Word and element location records:

+ + + +

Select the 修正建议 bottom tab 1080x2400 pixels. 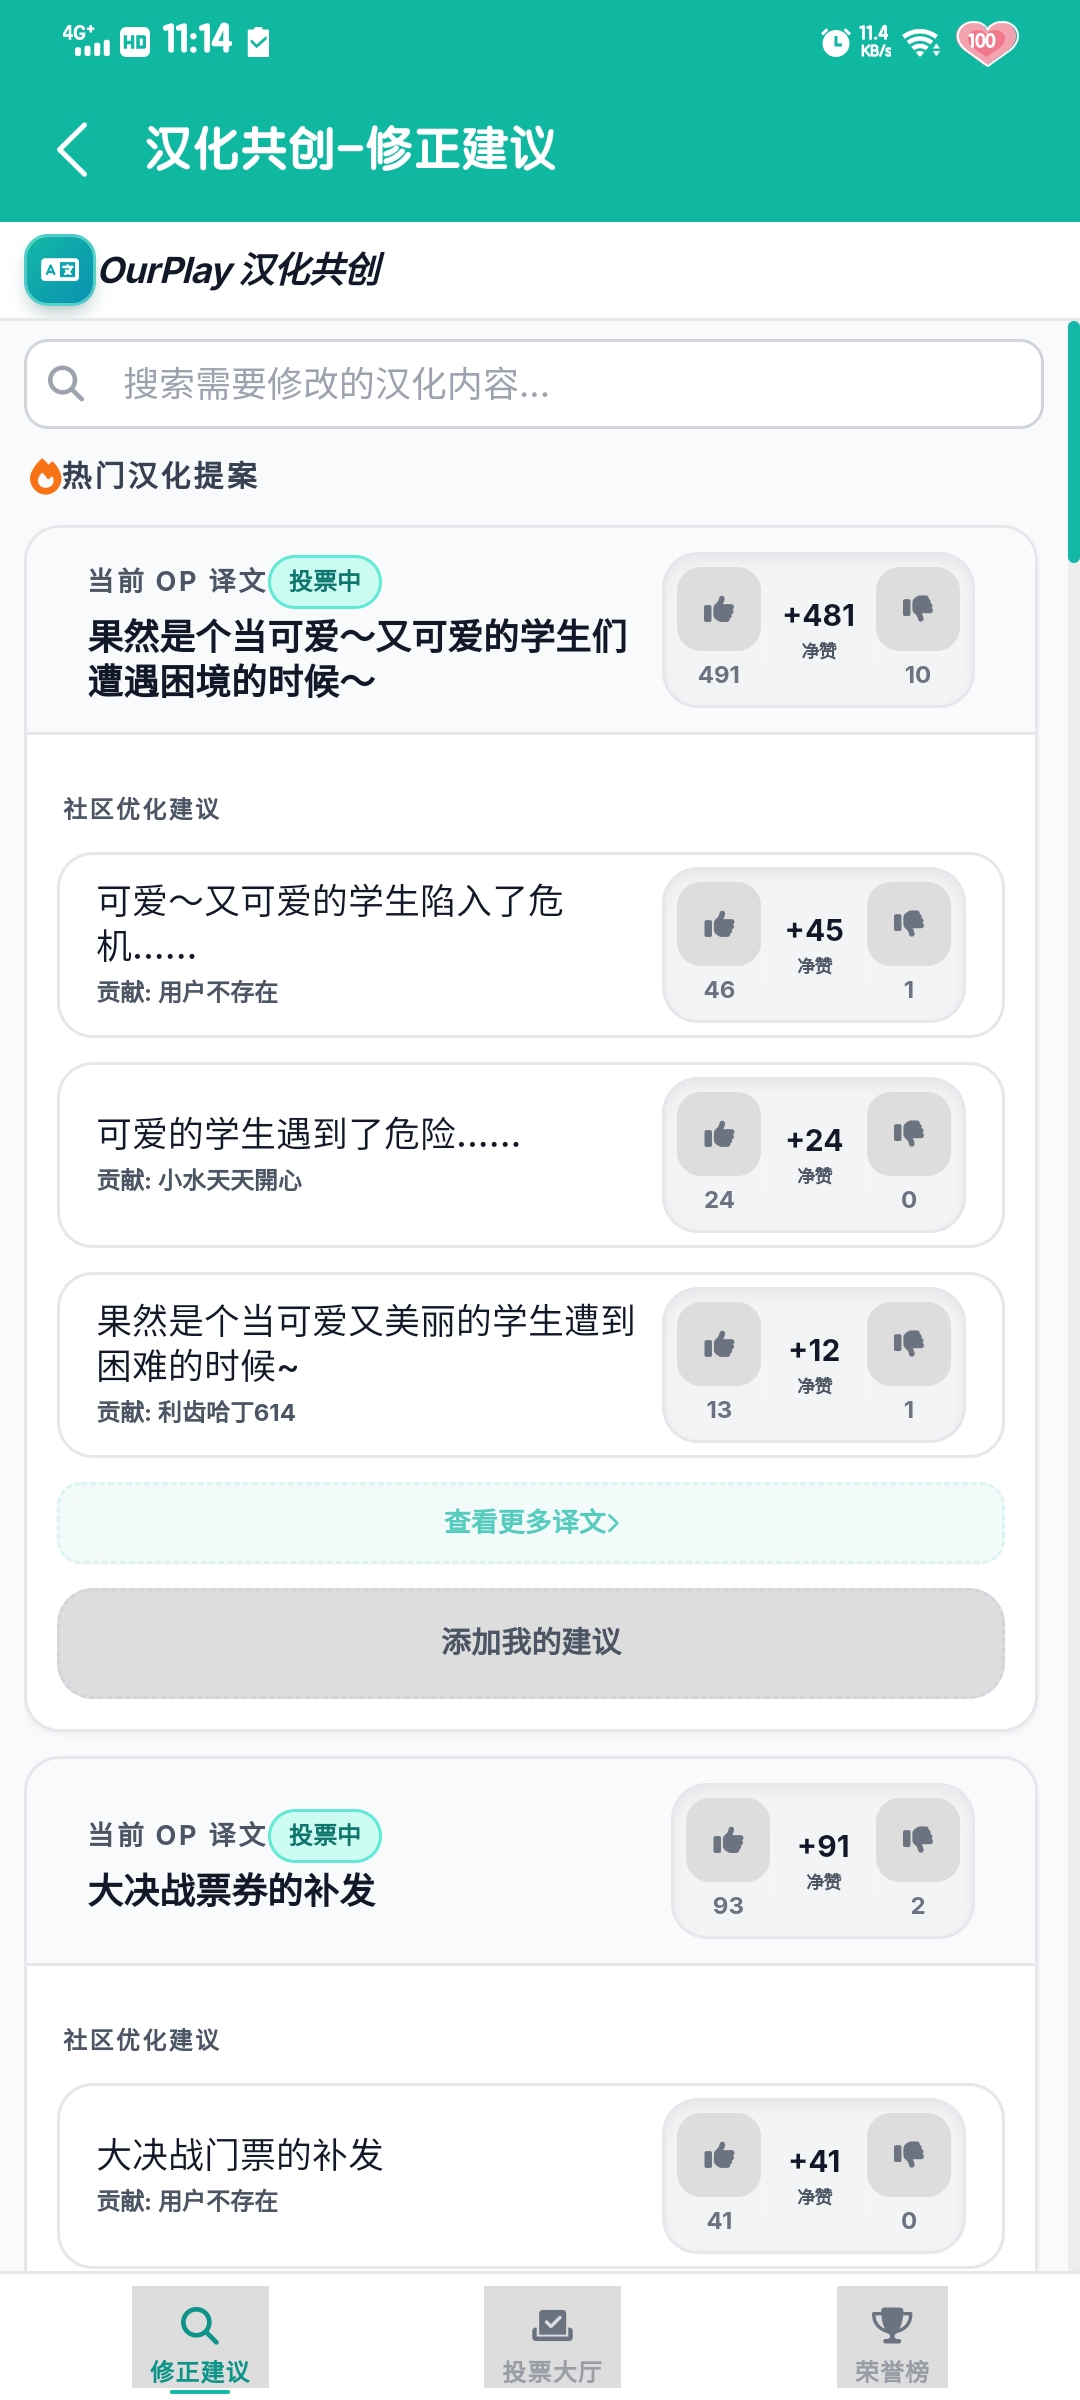click(x=200, y=2338)
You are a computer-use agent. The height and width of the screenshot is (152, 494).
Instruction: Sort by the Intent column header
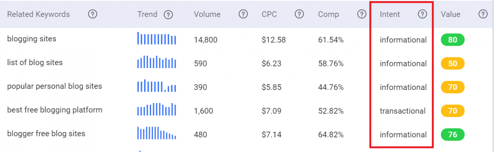click(390, 14)
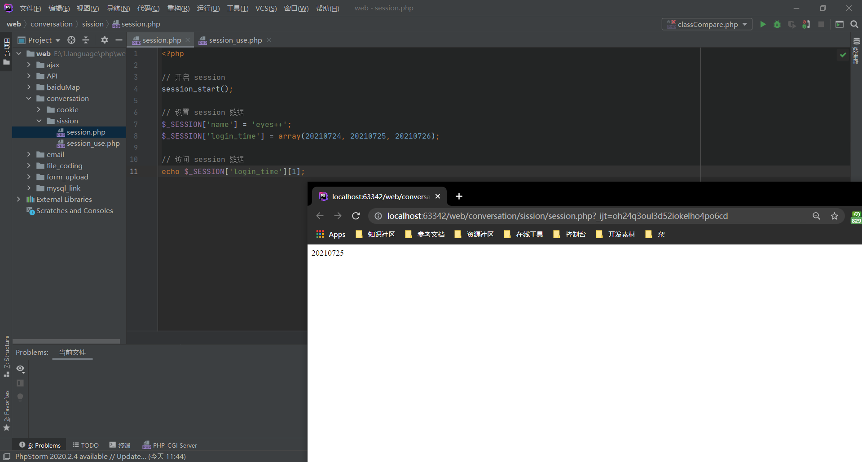Bookmark the page with the star icon
This screenshot has height=462, width=862.
[x=835, y=216]
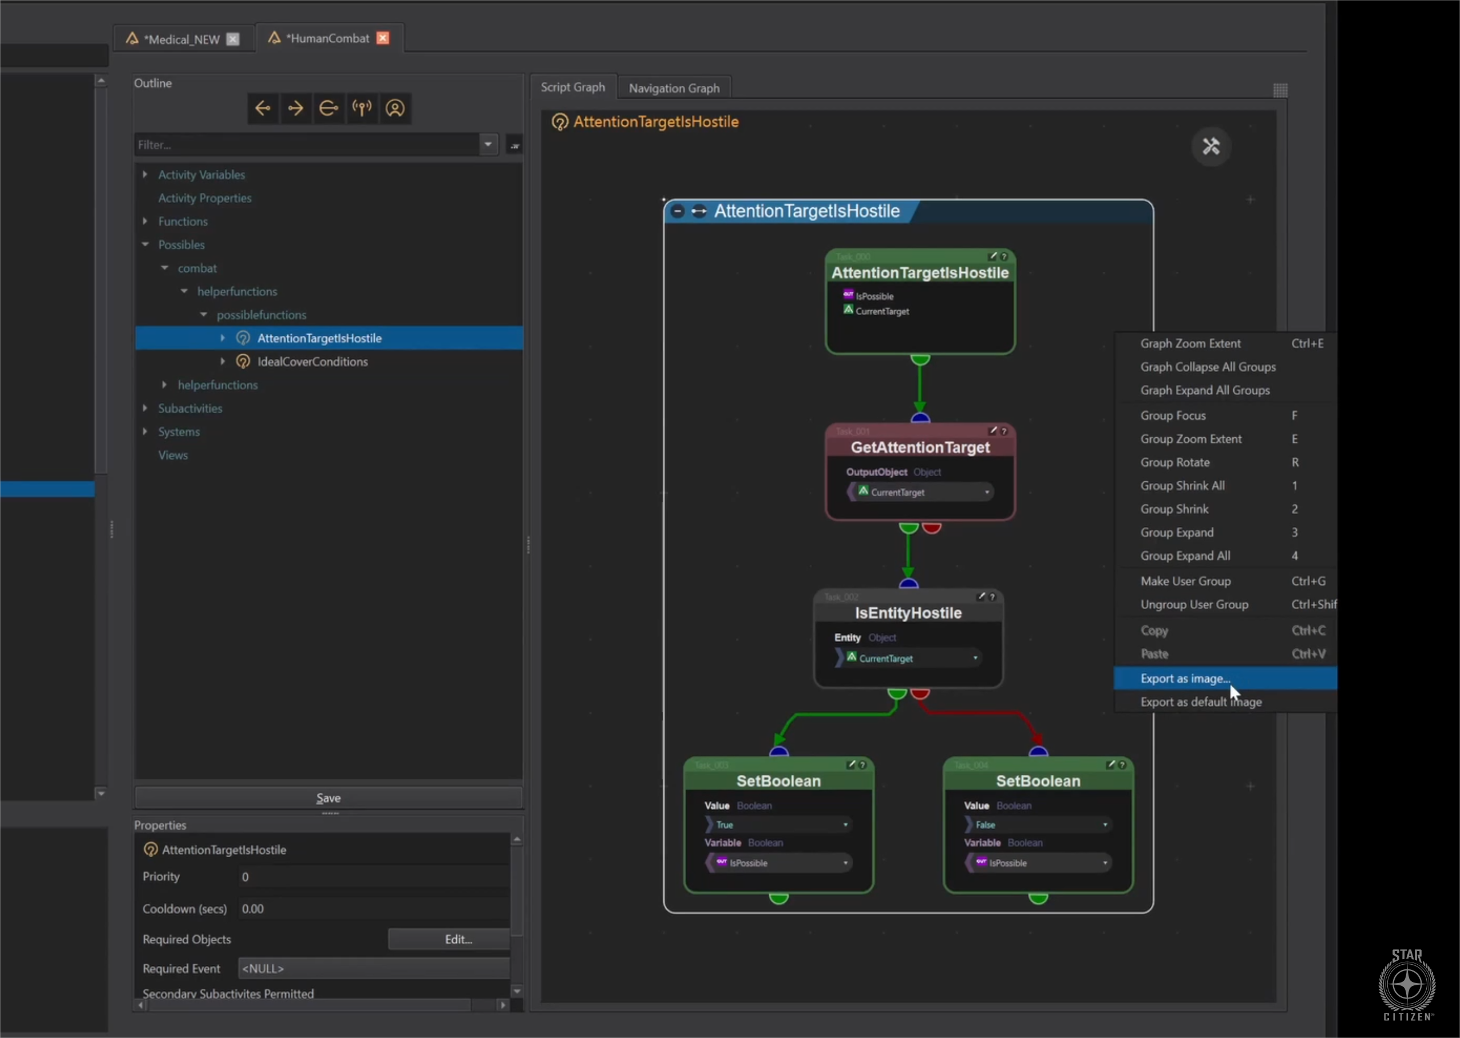This screenshot has height=1038, width=1460.
Task: Click the Priority input field
Action: click(x=374, y=877)
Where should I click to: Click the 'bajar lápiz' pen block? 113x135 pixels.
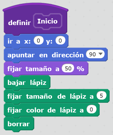[27, 82]
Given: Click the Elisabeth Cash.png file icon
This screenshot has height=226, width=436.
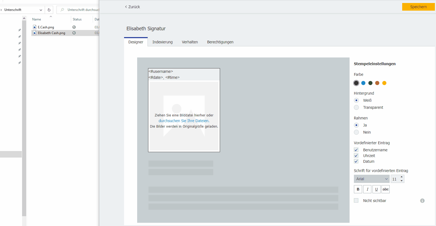Looking at the screenshot, I should (x=35, y=33).
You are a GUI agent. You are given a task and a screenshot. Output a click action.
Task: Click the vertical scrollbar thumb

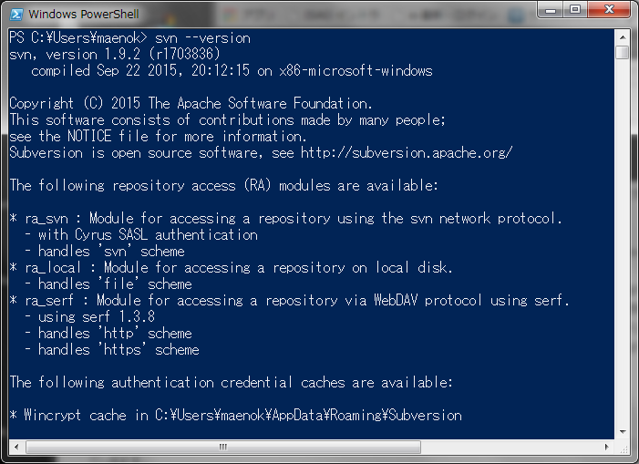tap(622, 53)
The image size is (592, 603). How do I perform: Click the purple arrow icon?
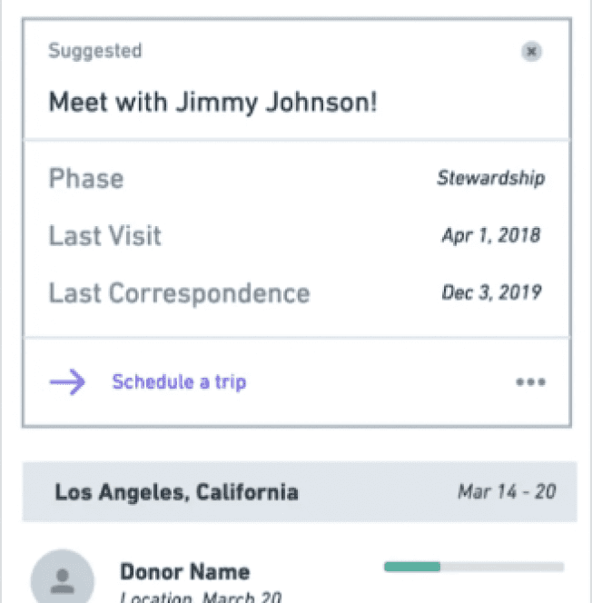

+ + + +

THE EXERCISE:
Format the records from the line containing "You are a computer-use" through the line containing "[x=835, y=216]" as a Markdown table with the columns Row and Line, omitting the pictures.

RESULT OF THIS TASK:
| Row | Line |
|---|---|
| 1 | You are a computer-use agent. The height and width of the screenshot is (152, 494). |
| 2 | Instruction: Sort by the Intent column header |
| 3 | click(390, 14) |
| 4 | Bookmark the page with the star icon |
| 5 | This screenshot has height=462, width=862. |
| 6 | [x=835, y=216] |